Griffith also attends an LGBTQ senior group with 67-year-old Cindy Van Vreede. She organizes activities and events for older adults to get out and be social – enjoy live music, go to the park and take city tours. “This is how we fight isolation and loneliness,” she says. “And we create a family for ourselves with the people around us.”

And the group has become more than just a social hangout – they support each other in times of need. When Barbara Shapiro, 76, fractured her knee last year, she depended on her friend Van Vreede and other members of their senior group to get to and from meetings. “We try to find ways to help each other,” she says. “We try to take care of each other. It really is a family.”
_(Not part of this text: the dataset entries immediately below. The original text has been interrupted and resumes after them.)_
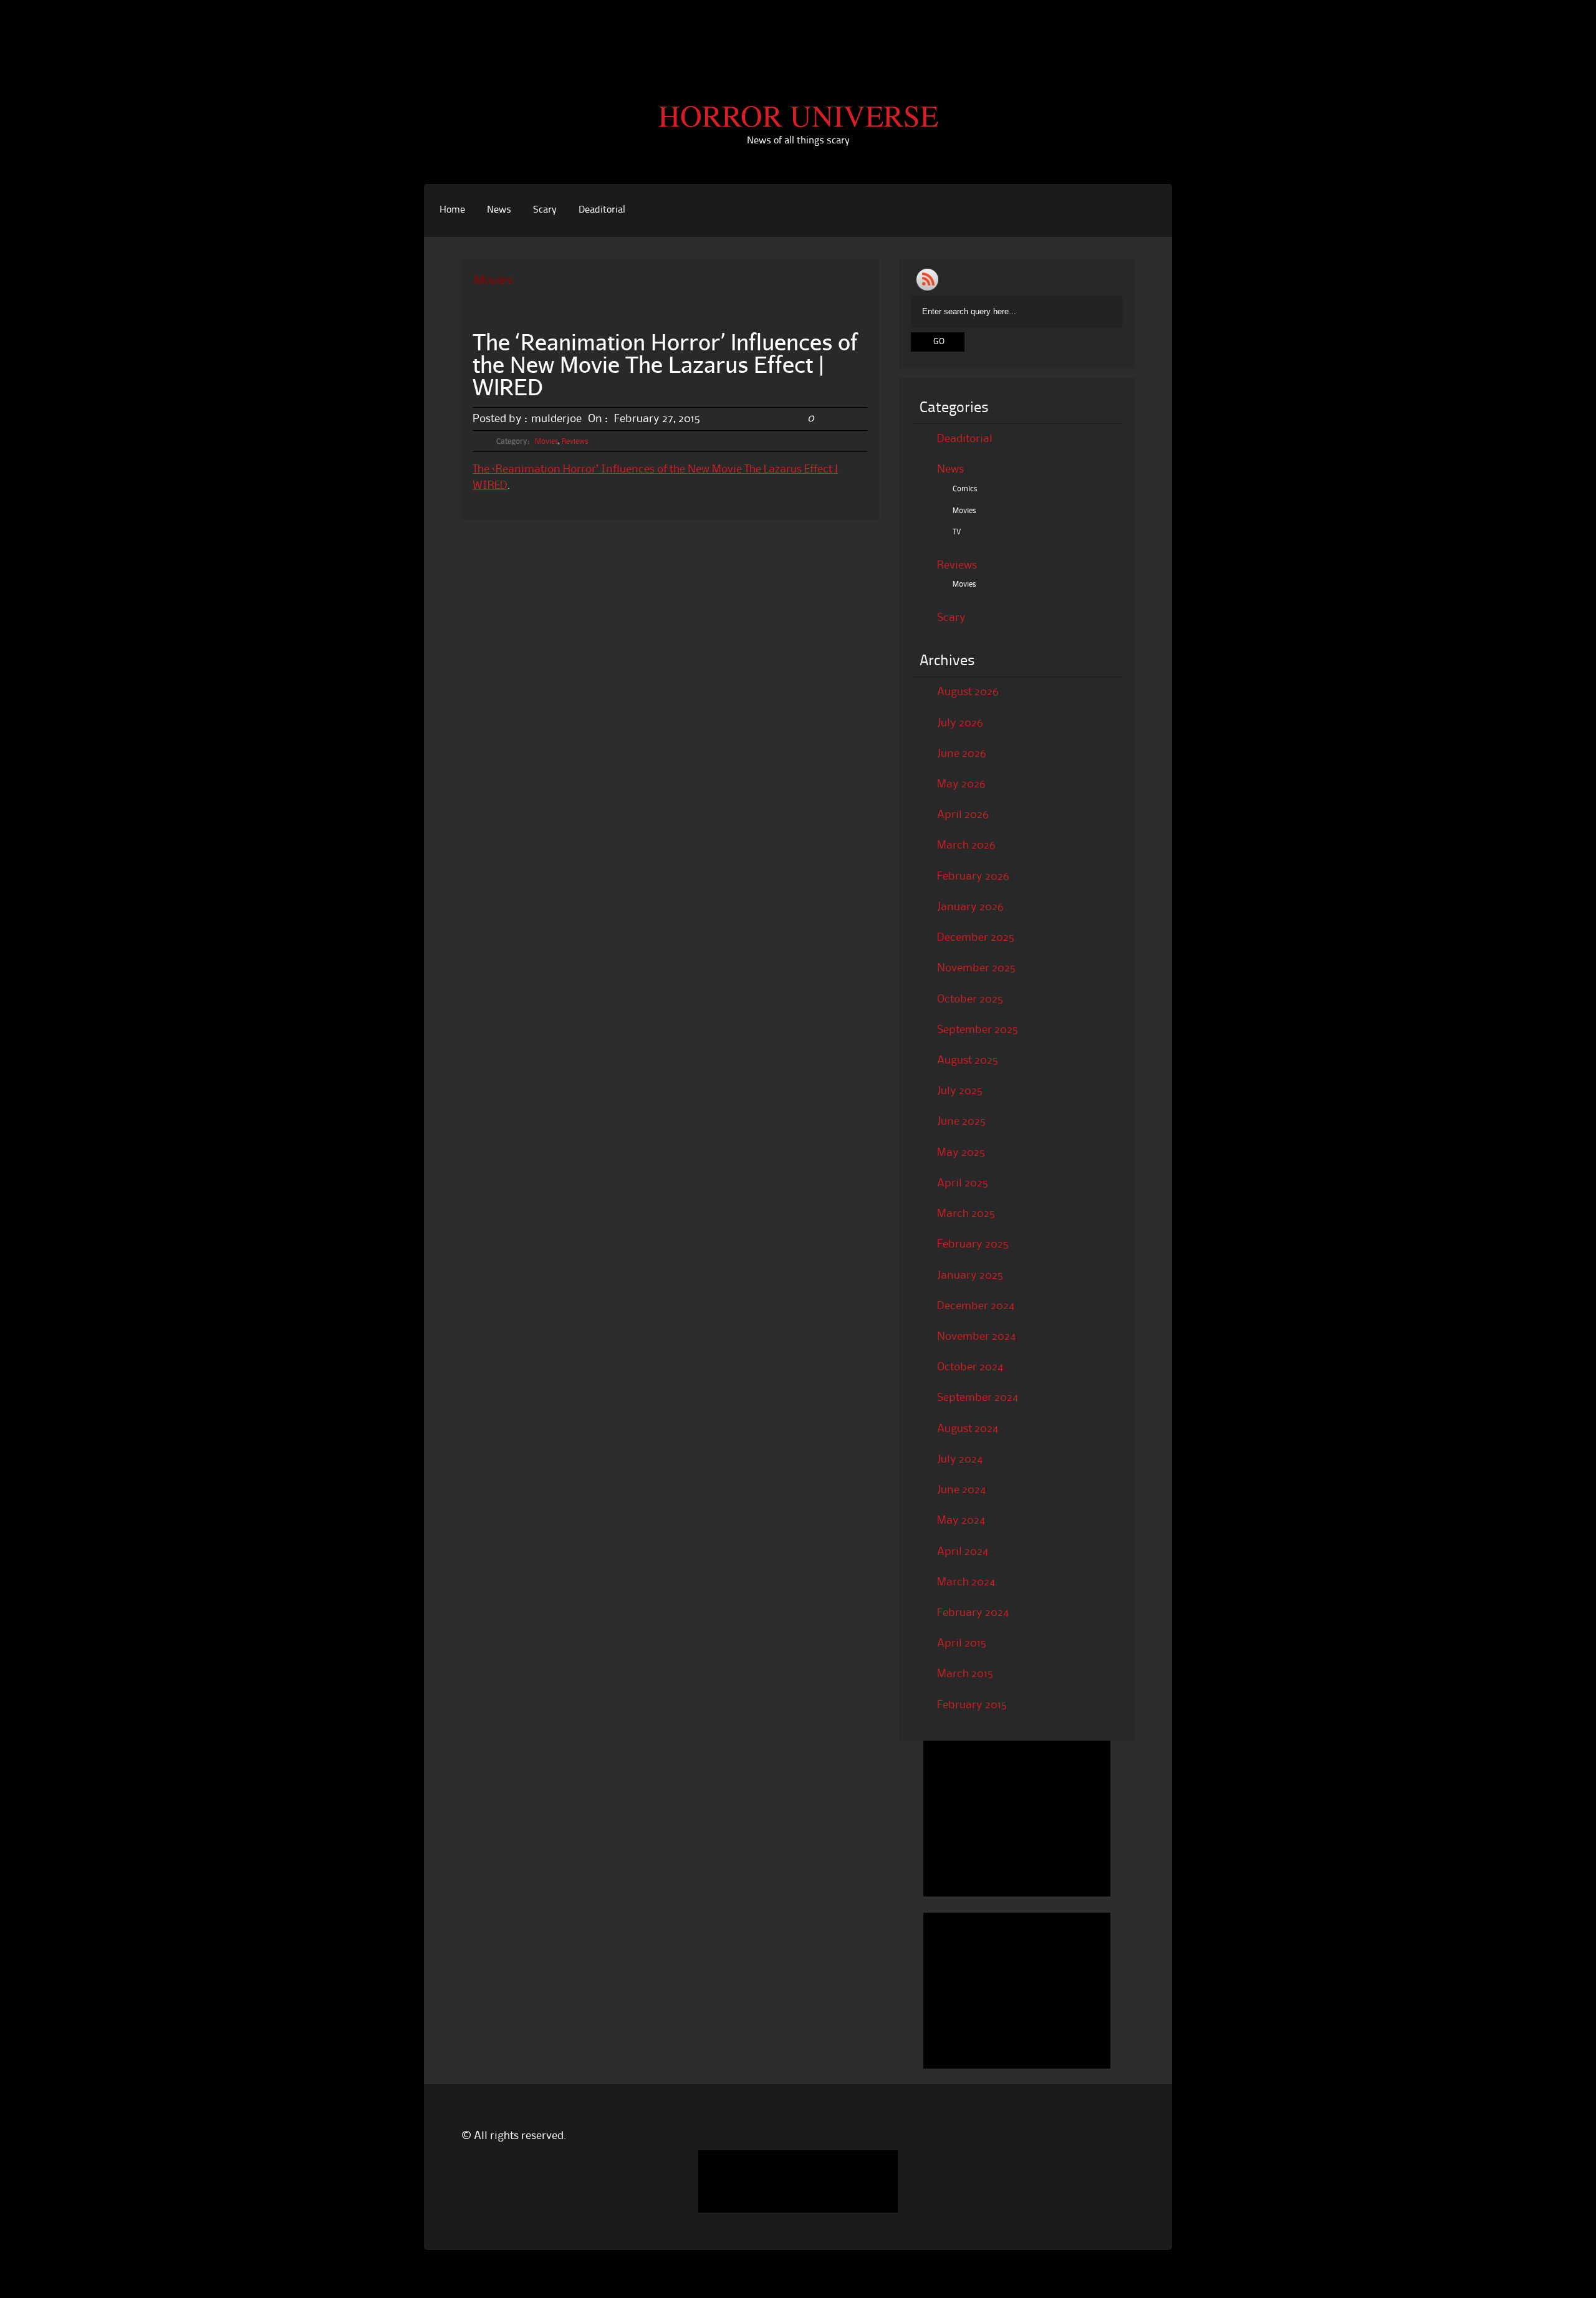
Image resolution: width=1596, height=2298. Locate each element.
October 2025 (970, 999)
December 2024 (975, 1306)
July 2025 (960, 1091)
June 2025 (961, 1122)
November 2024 (976, 1337)
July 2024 (960, 1459)
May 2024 (961, 1521)
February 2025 (973, 1244)
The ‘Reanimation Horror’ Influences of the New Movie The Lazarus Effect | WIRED (665, 364)
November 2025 (976, 968)
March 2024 (966, 1582)
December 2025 (975, 938)
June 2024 (961, 1490)
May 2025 (961, 1153)
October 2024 (970, 1367)
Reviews (575, 441)
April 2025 (962, 1183)
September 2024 (977, 1398)
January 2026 (970, 907)
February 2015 (972, 1705)
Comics (965, 489)
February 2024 (973, 1613)
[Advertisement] (798, 28)
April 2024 (962, 1552)
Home (452, 210)
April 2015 (961, 1643)
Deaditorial (602, 210)
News (499, 210)
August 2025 (967, 1060)
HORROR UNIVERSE (798, 115)
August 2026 (968, 692)
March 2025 (966, 1214)
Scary (545, 210)
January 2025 (970, 1276)
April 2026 (963, 815)
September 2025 (977, 1030)
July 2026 (960, 723)
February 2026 (973, 877)
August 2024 (967, 1429)
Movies (546, 441)
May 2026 (961, 784)
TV (957, 532)
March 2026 (966, 845)
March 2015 (965, 1674)
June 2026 (961, 754)
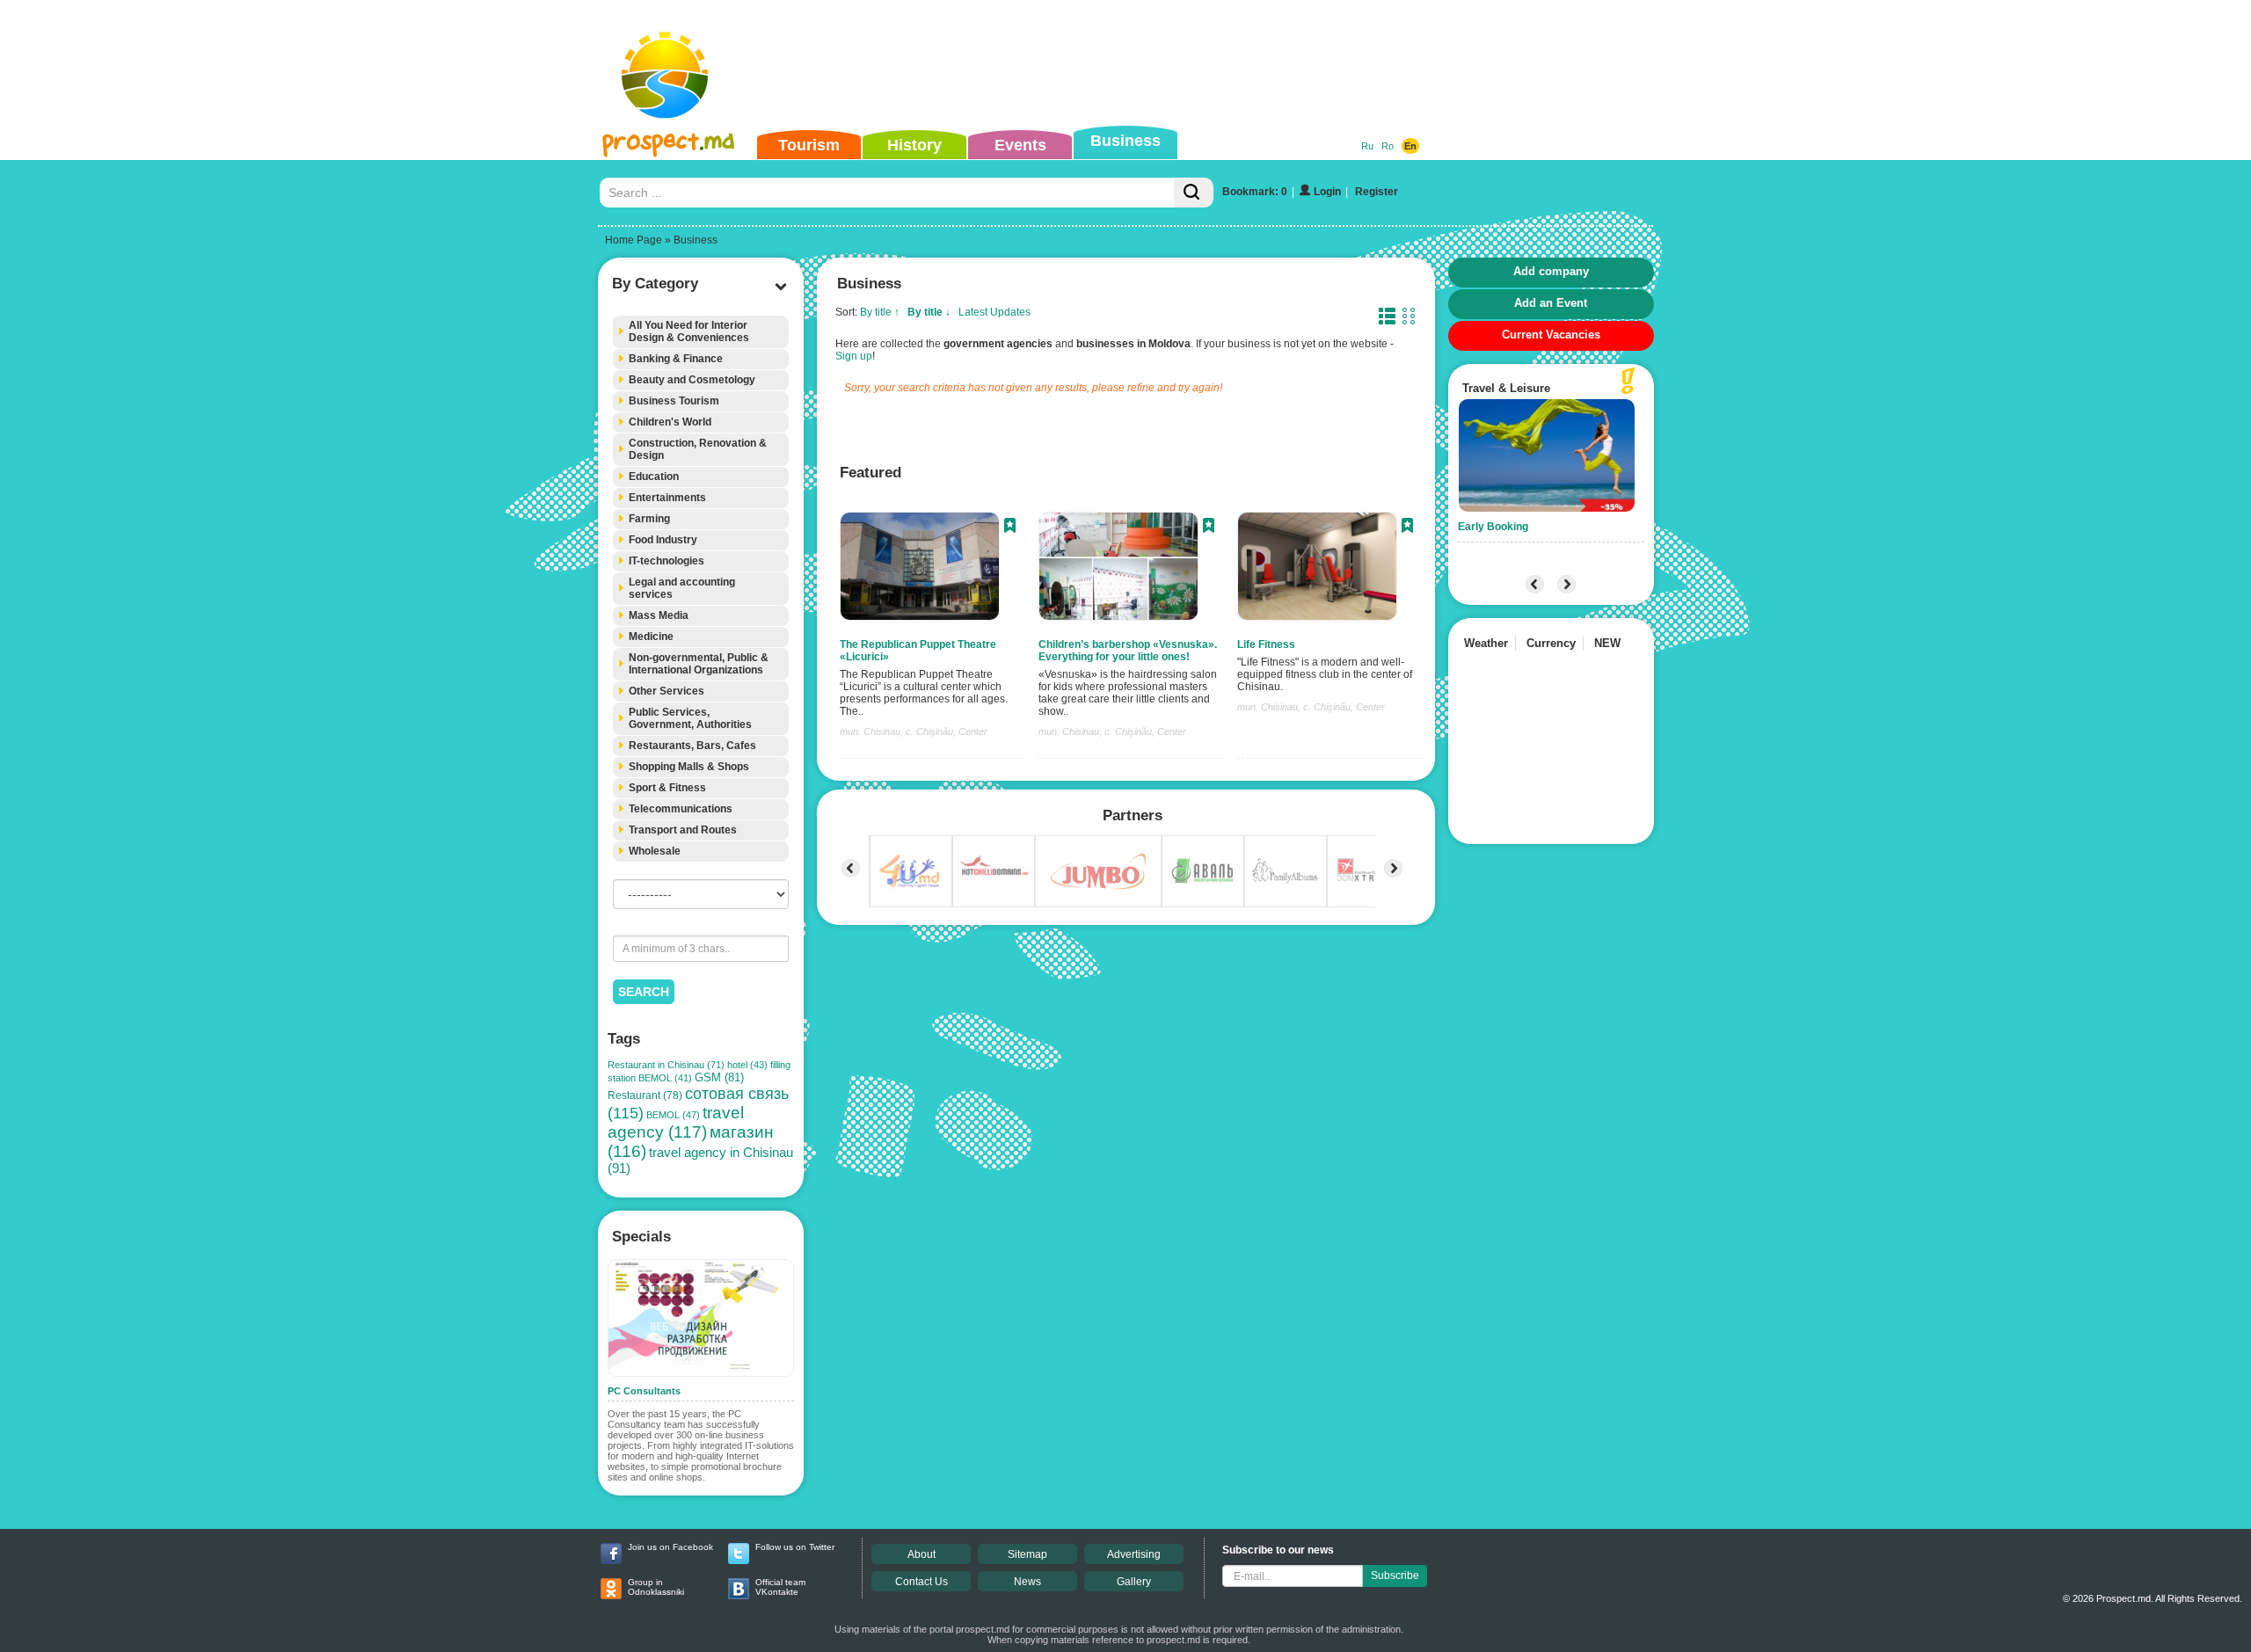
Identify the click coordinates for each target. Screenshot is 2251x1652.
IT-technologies (666, 561)
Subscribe (1395, 1575)
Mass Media (658, 615)
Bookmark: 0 (1254, 192)
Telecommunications (680, 809)
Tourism (809, 145)
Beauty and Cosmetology (692, 380)
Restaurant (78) (645, 1095)
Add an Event (1550, 302)
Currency (1551, 643)
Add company (1551, 271)
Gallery (1134, 1582)
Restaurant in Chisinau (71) (666, 1064)
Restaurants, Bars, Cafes (692, 745)
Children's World (670, 422)
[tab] (701, 332)
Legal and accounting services (682, 588)
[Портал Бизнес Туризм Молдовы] (668, 93)
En (1410, 146)
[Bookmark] (1009, 527)
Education (654, 476)
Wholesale (655, 851)
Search (643, 992)
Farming (649, 519)
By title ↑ (880, 312)
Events (1020, 145)
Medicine (651, 636)
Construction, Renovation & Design (698, 449)
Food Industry (663, 540)
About (921, 1554)
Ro (1387, 146)
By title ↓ (929, 312)
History (914, 145)
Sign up (853, 356)
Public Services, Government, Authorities (690, 718)
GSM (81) (719, 1077)
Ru (1367, 146)
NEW (1607, 643)
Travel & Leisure (1506, 388)
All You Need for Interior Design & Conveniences (689, 331)
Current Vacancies (1551, 334)
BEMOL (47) (673, 1115)
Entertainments (667, 497)
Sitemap (1027, 1554)
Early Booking (1493, 526)
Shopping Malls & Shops (689, 767)
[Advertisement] (1098, 65)
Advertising (1134, 1554)
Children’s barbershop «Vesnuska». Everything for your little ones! (1127, 650)
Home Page (633, 240)
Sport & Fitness (667, 788)
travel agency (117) (676, 1122)
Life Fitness (1266, 644)
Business (1125, 140)
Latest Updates (994, 312)
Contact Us (921, 1582)
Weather (1486, 643)
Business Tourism (674, 401)
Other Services (666, 691)
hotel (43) (747, 1064)
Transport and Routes (683, 830)
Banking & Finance (676, 359)
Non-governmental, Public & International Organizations (699, 663)
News (1027, 1582)
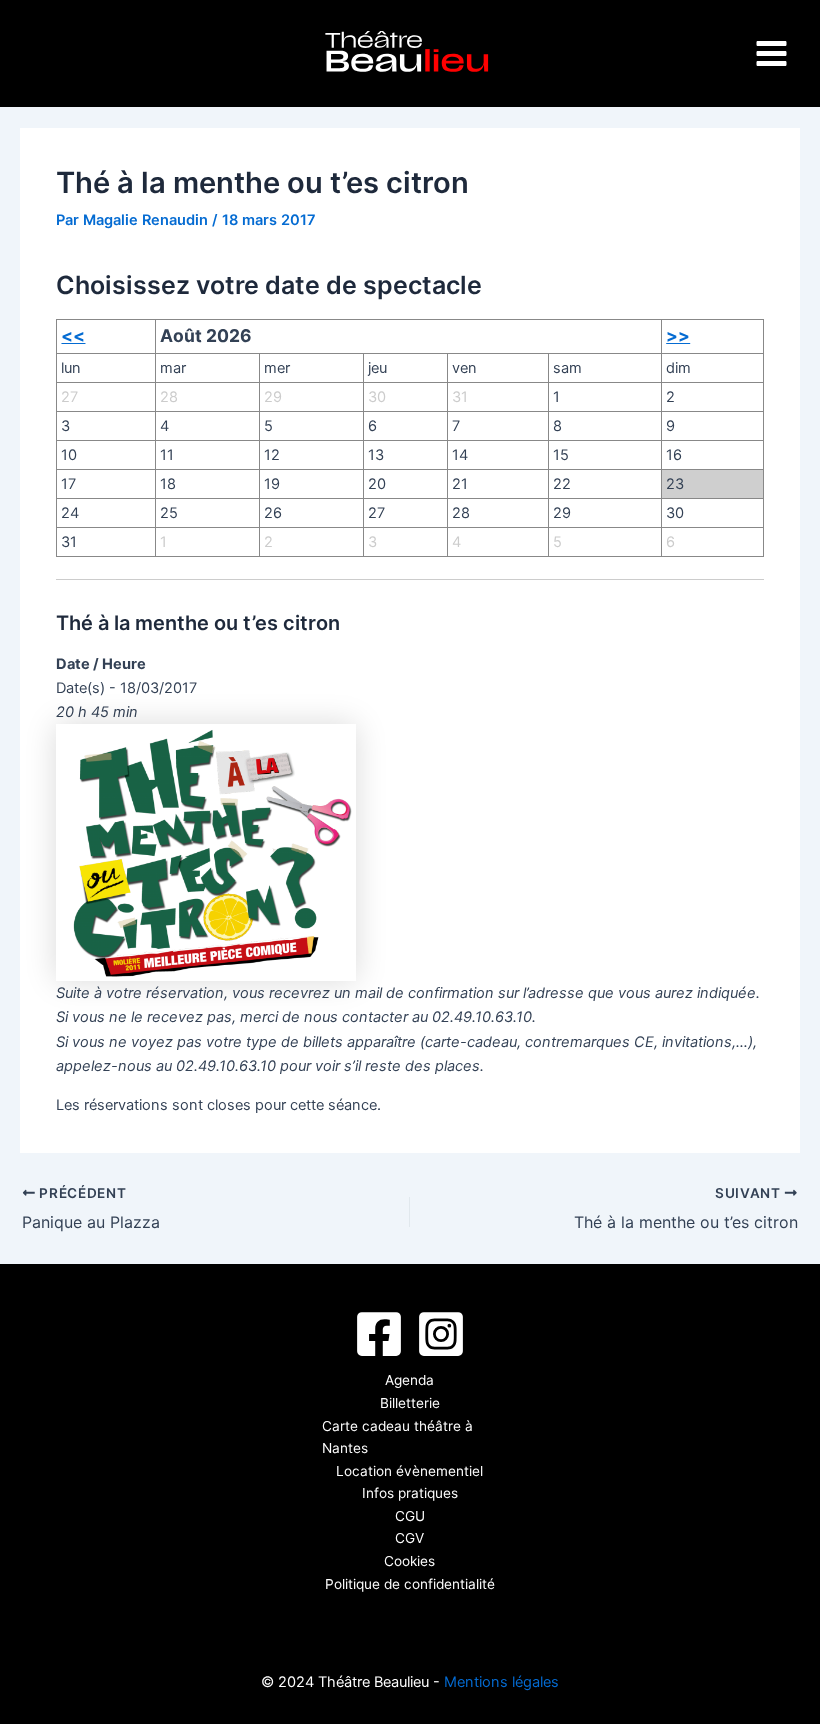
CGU (410, 1516)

What do you wish people knew about LGBTQ seniors?

Barbara Shapiro

“There is a discounting of who we (seniors) are. I have done many things in my life. I wrote a major health study. I’ve had many, many jobs in the corporate world. I feel like our opinions are not valued, they’re overlooked and they’re kind of invisible.”

John Griffith

“We need to find imaginative ways to expand the number of carers, particularly for those elderly people who live alone.”

Invoice

That gender is not the defining characteristic of LGBTQ people. “(We) live like anyone else. You could have a job next to a gay person and not know about it.”

Cindy Van Vreede

“I don’t like the word weird. When I was a kid, that was the equivalent of the n-word. Sometimes it’s easy to hide behind the q-word. You don’t have to really identify who you are, what you believe in.”


This story is part of it Milwaukee Magazine”s May issue.

Find it on newsstands or buy a copy at milwaukeemag.com/shop.